To simplify things, the base image used is jupyter/minimal-notebook:lab-3.2.8
which is maintained by the Jupyter team to provide a minimal environment for being able to run Jupyter Lab in an interactive mode from inside the container.
Updating this base image tag can result in the CPython runtime changing in addition to other dependencies, so it should only be changed if the entire environment is going to be rebuilt.
The Python environment that exists inside of the Docker image is described at a high level by a requirements.txt
file, and is fully described at the hash level by a requirements.lock
generated with pip-compile
from pip-tools
.
A developer should control the environment by describing the high level dependencies they need in the requirements.txt
.
These dependencies will be the things that will actually be imported by the intended users (e.g. pandas
and matplotlib
) and not the dependencies of those imports.
To make things more stable and reproducible the dependencies in the requirements.txt
should all be fully pinned (i.e., for a SemVer package fully specified down to the patch release).
While it may be possible for the intended code to work in an environment that provides a less complete description, e.g. using compatible release syntax (~=
) to pin down only to the minor release, the computing environment should be viewed as an application — the goal is runtime stability for existing code.
To create a full description of the environment the high level requirements.txt
can be "compiled" into a requirements.lock
lock file that lists all libraries and all of their dependencies pinned at the hash level using pip-tools
.
The lock file is designed to make the computing environment as fully reproducible as possible. Given the complexity of the dependency solve that might be necessary to meet all dependency requirements, the lock file should not be edited by hand at all and should only be created or updated through use of pip-tools
's pip-compile
command.
The lock file should be kept under version control though so that any build of the Docker image's environment is fully reproducible in the future.

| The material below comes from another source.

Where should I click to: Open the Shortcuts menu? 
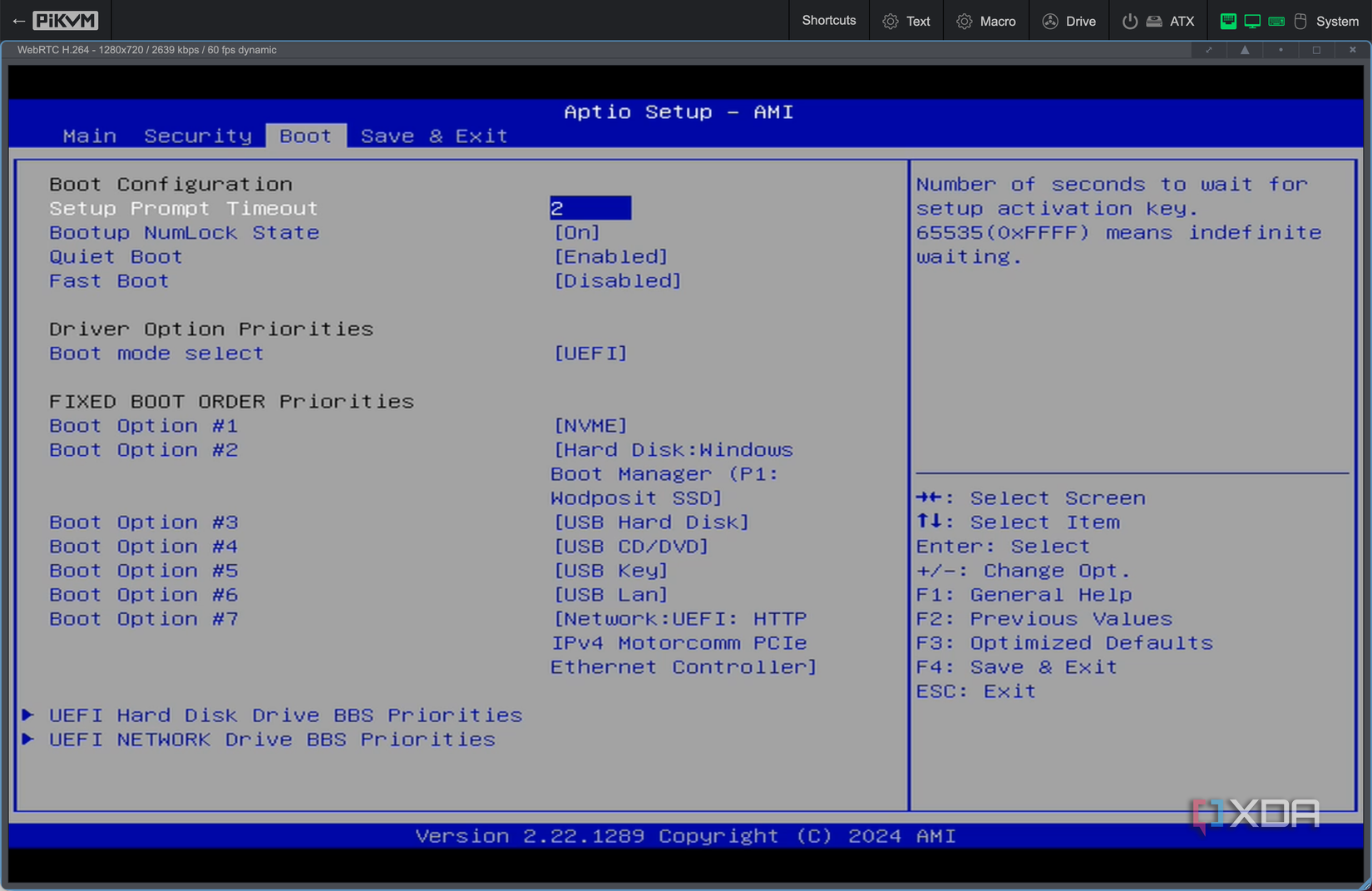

The lock file is compiled from the requirements.txt
using pip-compile
phys-398-mla-image/docker/compile_dependencies.sh
Lines 10 to 13 in aa73f8b
A helper script compile_dependencies.sh
is provided inside of the docker
directory that can be run inside of a Python virtual environment
bash compile_dependencies.sh
to produce the lock file that would be generated for that version of CPython.
To update the Python environment, a developer should:
- Add to or revise the dependencies defined in the high level
requirements.txt
. - Compile the
requirements.lock
lock file from the updatedrequirements.txt
usingcompile_dependencies.sh
. - Commit both the updated
requirements.txt
andrequirements.lock
to version control. - Rebuild the Docker image with the updated files.

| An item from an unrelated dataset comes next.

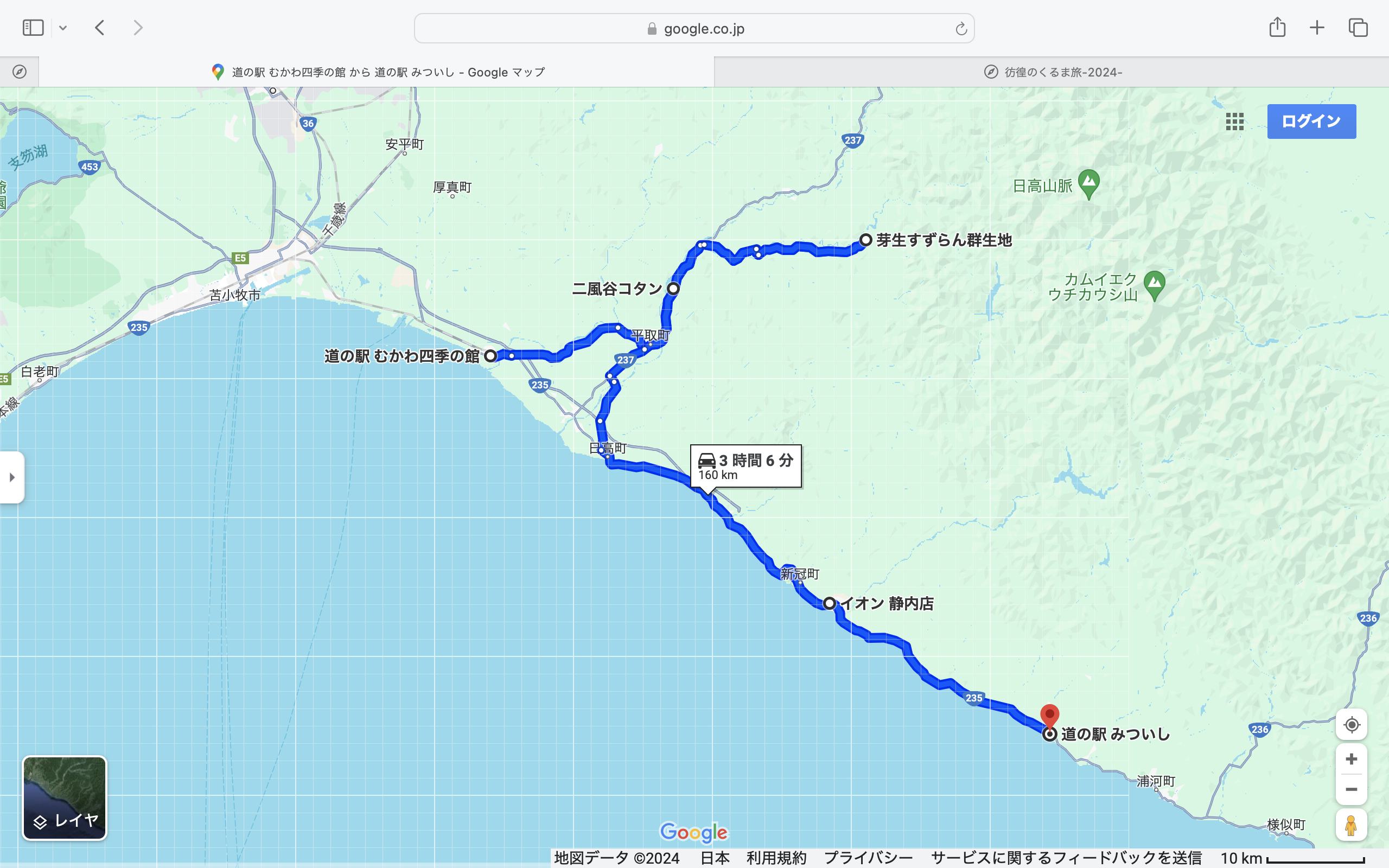Go back with the browser back arrow
This screenshot has height=868, width=1389.
(x=100, y=28)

The lock file provides the capability for a fully reproducible environment, but to truly ensure it is reproducible it needs to be installed in a secure method as well.
A good way to do this is to implement Brett Cannon's "secure-install" procedure with pip
.
The options that are enabled to have pip
take advantage of the lock file are described in the following section taken from the GitHub Action implementation.

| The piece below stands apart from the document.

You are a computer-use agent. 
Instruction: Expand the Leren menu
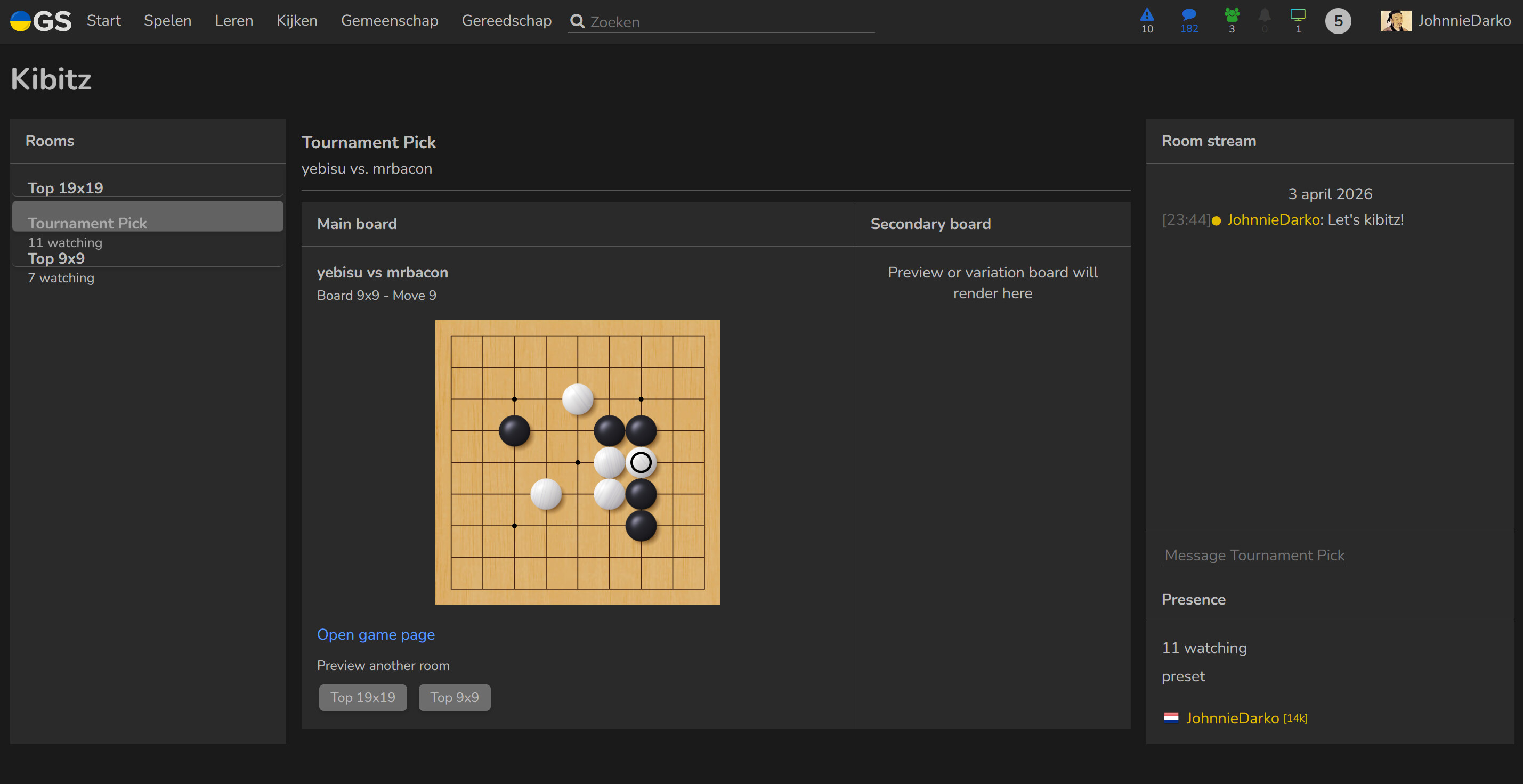pos(233,21)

A few options are turned on for pip to make sure installations are secure and reproducible:
- A requirements file must be specified to make sure all dependencies are known statically for auditing purposes (
-r
).- No dependency resolution is done to make sure the requirements file is complete (
--no-deps
).- All requirements must have a hash provided to make sure the files have not been tampered with (
--require-hashes
).- Only wheels are allowed to have reproducible installs (
--only-binary :all:
).
The Docker image will be built automatically and deployed to Docker Hub through CI/CD with GitHub Actions. To avoid accidentally overwriting a course tag with a new build the tag procedure is manual for the time being.
- After a build has successfully finished and deployed to Docker Hub pull it down locally
physicsillinois/phys-398-mla:latest
- Tag the pulled image with the course tag you want to distribute (e.g.
spring-2022
)
docker tag physicsillinois/phys-398-mla:latest physicsillinois/phys-398-mla:<new tag goes here>
- Push the new tag to Docker Hub. This will be very fast as the digest of the image layers already exist on Docker Hub and it will recognize this and just associate a new tag to them instead of pushing the full image.
docker push physicsillinois/phys-398-mla:<new tag goes here>
It is recommended after this that you clean up your Docker image cache with
docker system prune
If you are working with Docker locally on a regular basis you probably want to do this at least daily.